[Source data]
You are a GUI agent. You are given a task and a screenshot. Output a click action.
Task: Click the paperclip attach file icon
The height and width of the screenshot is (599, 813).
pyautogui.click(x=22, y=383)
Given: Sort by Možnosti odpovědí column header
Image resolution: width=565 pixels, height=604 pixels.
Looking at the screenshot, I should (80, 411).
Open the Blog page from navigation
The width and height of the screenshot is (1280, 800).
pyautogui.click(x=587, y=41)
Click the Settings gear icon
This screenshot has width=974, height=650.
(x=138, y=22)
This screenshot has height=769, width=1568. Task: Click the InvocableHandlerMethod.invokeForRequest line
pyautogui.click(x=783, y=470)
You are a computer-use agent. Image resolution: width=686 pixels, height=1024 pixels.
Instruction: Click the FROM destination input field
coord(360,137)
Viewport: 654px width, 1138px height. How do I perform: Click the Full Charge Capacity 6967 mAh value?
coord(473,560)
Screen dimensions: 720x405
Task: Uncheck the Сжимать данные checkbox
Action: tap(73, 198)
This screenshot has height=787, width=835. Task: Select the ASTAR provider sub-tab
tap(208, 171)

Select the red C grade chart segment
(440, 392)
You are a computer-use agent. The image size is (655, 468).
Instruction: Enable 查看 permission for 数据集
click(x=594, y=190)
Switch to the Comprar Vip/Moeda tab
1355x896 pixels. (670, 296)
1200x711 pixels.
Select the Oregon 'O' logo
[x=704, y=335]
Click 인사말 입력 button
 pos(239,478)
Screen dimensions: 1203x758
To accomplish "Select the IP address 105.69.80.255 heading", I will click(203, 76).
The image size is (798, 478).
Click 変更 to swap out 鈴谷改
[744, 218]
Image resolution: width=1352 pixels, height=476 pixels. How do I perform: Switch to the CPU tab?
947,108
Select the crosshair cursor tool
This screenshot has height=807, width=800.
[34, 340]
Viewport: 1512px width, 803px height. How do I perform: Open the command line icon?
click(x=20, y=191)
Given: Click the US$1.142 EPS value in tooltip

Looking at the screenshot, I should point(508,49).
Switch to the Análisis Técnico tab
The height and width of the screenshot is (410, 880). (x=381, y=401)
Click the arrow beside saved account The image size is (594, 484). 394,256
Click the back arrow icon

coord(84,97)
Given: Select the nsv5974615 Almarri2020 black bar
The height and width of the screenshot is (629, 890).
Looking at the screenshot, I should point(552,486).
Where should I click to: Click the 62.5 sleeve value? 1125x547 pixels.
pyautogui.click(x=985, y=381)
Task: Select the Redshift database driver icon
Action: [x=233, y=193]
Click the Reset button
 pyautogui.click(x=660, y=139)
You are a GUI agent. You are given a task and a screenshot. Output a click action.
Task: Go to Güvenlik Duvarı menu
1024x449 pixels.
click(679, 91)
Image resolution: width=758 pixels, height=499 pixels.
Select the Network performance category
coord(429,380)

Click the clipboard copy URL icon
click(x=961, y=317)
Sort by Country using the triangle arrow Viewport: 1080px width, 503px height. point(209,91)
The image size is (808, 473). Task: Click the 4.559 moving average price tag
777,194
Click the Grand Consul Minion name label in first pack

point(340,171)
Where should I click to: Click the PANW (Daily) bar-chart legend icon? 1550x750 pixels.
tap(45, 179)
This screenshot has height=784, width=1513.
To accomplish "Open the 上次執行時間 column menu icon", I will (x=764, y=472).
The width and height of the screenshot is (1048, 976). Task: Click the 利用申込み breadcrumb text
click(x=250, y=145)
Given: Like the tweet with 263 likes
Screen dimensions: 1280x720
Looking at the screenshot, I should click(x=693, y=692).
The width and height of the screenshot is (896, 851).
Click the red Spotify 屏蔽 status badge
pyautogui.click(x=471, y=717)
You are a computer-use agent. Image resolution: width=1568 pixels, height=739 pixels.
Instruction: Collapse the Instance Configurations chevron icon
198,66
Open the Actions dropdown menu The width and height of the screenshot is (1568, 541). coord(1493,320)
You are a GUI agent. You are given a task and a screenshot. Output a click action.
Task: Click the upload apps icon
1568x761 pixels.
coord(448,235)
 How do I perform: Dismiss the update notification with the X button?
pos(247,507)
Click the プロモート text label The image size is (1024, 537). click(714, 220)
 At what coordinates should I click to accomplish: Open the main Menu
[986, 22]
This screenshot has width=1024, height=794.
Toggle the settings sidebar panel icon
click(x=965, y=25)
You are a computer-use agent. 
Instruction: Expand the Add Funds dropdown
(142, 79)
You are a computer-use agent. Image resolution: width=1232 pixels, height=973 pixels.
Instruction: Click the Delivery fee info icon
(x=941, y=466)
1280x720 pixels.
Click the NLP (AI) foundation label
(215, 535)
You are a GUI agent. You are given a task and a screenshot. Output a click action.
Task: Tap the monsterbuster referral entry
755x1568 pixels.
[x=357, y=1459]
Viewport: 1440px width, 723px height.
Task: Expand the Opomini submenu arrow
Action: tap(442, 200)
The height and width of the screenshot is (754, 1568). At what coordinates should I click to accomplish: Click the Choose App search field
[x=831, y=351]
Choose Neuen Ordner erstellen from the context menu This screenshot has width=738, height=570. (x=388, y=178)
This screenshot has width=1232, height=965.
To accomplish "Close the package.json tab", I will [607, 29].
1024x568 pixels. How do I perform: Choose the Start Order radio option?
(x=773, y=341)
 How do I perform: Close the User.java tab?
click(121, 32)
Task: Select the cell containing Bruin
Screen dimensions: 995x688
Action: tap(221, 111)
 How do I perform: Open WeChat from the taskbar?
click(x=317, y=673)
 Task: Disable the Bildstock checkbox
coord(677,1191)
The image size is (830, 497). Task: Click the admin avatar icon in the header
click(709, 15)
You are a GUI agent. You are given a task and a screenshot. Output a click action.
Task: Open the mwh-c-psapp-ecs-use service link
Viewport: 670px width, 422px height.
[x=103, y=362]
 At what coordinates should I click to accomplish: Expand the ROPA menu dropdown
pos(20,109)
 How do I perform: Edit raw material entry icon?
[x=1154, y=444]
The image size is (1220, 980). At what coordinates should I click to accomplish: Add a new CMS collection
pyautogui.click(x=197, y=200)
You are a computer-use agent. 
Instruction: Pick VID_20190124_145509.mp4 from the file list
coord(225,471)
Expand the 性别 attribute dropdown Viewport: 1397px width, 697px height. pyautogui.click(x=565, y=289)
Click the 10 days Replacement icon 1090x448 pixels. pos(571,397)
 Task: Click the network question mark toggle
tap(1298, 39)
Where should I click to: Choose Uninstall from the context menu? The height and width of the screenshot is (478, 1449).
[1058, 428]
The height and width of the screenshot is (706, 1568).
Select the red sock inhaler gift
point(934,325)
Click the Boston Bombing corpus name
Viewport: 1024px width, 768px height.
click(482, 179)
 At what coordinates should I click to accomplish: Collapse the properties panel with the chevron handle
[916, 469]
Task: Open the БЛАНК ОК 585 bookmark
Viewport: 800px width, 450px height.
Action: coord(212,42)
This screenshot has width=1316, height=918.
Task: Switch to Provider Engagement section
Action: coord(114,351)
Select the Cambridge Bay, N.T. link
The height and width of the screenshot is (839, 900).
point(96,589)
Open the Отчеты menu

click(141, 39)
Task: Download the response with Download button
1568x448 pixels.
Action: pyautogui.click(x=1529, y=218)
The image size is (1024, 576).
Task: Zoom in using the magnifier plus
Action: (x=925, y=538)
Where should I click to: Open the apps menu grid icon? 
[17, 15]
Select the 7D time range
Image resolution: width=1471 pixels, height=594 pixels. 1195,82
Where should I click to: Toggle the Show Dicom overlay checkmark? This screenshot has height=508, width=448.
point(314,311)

[Task to complete]
Retype the listing above, word for word, from its first line to the line containing "Given: Sort by", both ends included.

[The answer]
You are a GUI agent. You are given a task and a screenshot. Output a click action.
Task: Click the paperclip attach file icon
The height and width of the screenshot is (599, 813).
pyautogui.click(x=22, y=383)
Given: Sort by Možnosti odpovědí column header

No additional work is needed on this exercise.